Description
Similarly to what was done for benchmarks in #3 we need to define the protocol for contributing model tests.
- Benchmark Test Case Handling: Define how the system manages test cases, accommodating two distinct types:
A. Locally provided tests: Model owners can embed their model tests inside the Nexus Package structure
B. External tests: Model owners have tests defined in their library (or a third party one) and want to re-use them
- Test Script Requirements: Define the standard for the script that runs a test.
- Interface: What is the standard interface the test script must expose?

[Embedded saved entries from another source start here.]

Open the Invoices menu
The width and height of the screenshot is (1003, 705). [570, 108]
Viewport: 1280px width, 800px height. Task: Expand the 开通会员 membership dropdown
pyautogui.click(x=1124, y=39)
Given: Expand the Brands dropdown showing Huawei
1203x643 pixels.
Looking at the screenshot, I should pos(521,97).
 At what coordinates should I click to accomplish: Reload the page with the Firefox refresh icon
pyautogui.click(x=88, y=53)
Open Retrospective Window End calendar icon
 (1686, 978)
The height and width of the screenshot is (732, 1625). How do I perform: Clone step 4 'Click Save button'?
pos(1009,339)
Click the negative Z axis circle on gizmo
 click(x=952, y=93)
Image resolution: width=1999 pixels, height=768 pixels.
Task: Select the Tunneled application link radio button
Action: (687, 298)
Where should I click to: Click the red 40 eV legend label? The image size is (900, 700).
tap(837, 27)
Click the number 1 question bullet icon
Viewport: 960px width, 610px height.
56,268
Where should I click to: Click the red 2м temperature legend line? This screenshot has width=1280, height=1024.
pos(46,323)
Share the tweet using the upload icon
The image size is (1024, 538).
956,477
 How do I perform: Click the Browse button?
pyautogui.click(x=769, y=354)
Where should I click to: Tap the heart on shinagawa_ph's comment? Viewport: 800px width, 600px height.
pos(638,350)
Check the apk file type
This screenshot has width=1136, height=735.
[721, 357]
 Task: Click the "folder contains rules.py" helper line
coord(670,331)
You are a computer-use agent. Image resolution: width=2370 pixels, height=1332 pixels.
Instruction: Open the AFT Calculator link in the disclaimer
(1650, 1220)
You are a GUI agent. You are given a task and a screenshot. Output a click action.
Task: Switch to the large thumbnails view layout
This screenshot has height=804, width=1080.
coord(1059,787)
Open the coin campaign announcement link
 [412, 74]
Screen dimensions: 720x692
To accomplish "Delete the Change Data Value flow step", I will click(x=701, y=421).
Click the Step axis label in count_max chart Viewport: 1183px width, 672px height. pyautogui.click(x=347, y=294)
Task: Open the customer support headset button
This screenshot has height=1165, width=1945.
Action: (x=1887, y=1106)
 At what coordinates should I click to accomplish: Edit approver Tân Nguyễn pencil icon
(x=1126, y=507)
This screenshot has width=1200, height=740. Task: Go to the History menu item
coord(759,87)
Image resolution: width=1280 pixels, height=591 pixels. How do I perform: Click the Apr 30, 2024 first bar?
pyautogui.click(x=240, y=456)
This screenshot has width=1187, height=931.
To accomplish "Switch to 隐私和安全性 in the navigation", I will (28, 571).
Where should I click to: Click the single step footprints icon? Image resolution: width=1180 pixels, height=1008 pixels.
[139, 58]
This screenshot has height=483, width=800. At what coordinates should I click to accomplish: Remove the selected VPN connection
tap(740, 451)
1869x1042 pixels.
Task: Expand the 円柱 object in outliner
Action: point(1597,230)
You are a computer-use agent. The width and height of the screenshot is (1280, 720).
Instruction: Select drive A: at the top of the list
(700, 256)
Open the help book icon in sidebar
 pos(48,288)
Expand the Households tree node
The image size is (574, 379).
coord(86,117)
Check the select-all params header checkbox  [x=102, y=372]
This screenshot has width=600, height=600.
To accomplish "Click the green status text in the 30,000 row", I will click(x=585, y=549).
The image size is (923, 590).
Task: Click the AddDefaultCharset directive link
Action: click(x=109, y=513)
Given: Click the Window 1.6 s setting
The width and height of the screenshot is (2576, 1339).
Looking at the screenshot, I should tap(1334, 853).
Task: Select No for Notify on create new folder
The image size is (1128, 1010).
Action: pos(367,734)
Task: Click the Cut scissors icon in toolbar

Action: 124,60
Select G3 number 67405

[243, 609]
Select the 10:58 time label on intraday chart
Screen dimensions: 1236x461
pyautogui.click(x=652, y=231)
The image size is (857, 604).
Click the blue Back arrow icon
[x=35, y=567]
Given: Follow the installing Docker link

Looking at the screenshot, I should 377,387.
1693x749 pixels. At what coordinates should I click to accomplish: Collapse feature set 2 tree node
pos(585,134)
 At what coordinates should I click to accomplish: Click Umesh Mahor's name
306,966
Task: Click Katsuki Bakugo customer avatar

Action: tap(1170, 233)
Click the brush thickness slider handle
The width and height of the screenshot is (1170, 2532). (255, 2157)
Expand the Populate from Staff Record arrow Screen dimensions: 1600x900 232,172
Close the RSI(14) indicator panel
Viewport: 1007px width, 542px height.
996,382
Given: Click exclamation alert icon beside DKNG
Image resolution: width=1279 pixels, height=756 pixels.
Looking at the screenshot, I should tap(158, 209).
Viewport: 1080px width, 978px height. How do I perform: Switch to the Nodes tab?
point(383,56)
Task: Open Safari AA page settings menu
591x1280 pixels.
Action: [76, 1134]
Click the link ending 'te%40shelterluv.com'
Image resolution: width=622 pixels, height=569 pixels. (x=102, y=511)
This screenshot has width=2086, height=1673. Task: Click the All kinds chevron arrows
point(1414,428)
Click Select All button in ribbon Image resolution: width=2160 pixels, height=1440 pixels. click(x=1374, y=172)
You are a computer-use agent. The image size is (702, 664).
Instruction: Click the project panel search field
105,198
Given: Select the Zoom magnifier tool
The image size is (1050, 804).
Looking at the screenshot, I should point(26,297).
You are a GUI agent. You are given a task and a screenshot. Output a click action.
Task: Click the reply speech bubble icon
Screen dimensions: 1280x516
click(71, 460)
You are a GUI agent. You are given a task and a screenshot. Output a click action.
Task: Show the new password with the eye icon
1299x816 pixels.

Do we define one (e.g., pytest) or just require the test script return 0 for success or another value for failure?
- Responsibilities: The script is responsible for sourcing any data wherever required, loading the model and performing all the relevant tests.
- Ownership: This script will be provided by the model contributor.
- Testing models that support serving with vLLM
- the test must verify the model works as expected with vLLM.
- Handle vLLM as optional dependency. i.e., should vLLM and non vLLM tests be separated for us to run them conditionally?
- Model/Algorithm Contributor Responsibilities: Articulate what contributors must provide when they add a model
- Dataset Sourcing & Hosting: Specify requirements for datasets, noting they may be managed internally or be part of an external framework.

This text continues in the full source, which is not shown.